- _Work to complete_
Please retype, word for word, everything in the entries below from the line containing "Find the location of a particular element. Image" down to the line containing "heterogeneity-footnote: 0562, p < 0.01 is", both of those lines included.

== Segment start ==

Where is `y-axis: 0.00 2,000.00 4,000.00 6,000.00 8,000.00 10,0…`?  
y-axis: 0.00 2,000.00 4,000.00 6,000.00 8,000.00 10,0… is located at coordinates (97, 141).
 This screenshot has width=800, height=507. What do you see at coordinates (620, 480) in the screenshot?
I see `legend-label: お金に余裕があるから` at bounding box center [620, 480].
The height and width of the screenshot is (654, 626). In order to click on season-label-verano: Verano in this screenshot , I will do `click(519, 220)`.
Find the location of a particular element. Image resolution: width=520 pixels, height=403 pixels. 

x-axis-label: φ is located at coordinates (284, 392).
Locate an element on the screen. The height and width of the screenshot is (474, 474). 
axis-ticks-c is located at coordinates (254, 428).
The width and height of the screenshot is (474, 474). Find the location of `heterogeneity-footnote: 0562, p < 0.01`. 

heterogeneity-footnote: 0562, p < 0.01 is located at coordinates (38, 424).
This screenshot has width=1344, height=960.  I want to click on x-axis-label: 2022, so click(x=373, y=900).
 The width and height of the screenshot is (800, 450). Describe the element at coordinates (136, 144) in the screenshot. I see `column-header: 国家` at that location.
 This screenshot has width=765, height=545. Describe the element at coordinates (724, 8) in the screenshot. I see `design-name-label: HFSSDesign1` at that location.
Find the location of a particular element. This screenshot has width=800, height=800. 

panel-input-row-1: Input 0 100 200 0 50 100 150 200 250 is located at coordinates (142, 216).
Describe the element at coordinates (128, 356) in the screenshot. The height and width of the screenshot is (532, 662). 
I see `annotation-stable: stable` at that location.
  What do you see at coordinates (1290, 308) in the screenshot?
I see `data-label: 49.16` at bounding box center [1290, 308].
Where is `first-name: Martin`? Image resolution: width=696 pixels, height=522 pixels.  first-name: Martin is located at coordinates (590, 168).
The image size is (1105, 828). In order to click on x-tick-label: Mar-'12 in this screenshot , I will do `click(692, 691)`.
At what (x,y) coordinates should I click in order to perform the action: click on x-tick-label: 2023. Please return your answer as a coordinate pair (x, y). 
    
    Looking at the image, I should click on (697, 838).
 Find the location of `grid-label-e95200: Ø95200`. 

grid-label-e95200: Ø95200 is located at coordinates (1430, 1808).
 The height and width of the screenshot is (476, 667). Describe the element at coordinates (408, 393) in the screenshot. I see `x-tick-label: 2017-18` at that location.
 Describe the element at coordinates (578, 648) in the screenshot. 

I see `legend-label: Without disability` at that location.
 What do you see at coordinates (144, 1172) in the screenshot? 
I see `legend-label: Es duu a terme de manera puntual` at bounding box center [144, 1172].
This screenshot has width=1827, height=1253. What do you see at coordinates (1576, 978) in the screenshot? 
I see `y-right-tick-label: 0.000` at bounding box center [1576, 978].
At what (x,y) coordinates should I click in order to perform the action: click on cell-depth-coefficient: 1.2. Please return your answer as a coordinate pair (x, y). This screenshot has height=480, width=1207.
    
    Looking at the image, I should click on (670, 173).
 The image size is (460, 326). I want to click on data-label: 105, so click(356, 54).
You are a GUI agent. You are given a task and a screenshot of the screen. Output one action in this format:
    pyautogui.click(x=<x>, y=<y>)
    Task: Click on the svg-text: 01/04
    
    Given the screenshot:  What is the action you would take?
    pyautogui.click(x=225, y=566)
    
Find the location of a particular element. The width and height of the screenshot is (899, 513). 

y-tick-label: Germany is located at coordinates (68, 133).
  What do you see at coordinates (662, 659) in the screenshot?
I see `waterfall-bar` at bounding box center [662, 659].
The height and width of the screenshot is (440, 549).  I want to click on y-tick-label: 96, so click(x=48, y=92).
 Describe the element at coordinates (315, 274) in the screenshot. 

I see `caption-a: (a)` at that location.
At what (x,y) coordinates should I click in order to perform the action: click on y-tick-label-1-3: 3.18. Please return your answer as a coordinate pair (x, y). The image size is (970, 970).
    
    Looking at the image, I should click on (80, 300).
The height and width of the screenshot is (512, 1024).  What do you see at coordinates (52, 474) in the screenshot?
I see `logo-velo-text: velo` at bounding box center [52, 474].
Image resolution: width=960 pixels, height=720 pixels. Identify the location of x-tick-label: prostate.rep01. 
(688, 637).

== Segment end ==

- _Your response_
Find the location of a particular element. Image resolution: width=520 pixels, height=403 pixels. 

x-axis-label: φ is located at coordinates (284, 392).
Locate an element on the screen. The height and width of the screenshot is (474, 474). 
axis-ticks-c is located at coordinates (254, 428).
The width and height of the screenshot is (474, 474). Find the location of `heterogeneity-footnote: 0562, p < 0.01`. 

heterogeneity-footnote: 0562, p < 0.01 is located at coordinates (38, 424).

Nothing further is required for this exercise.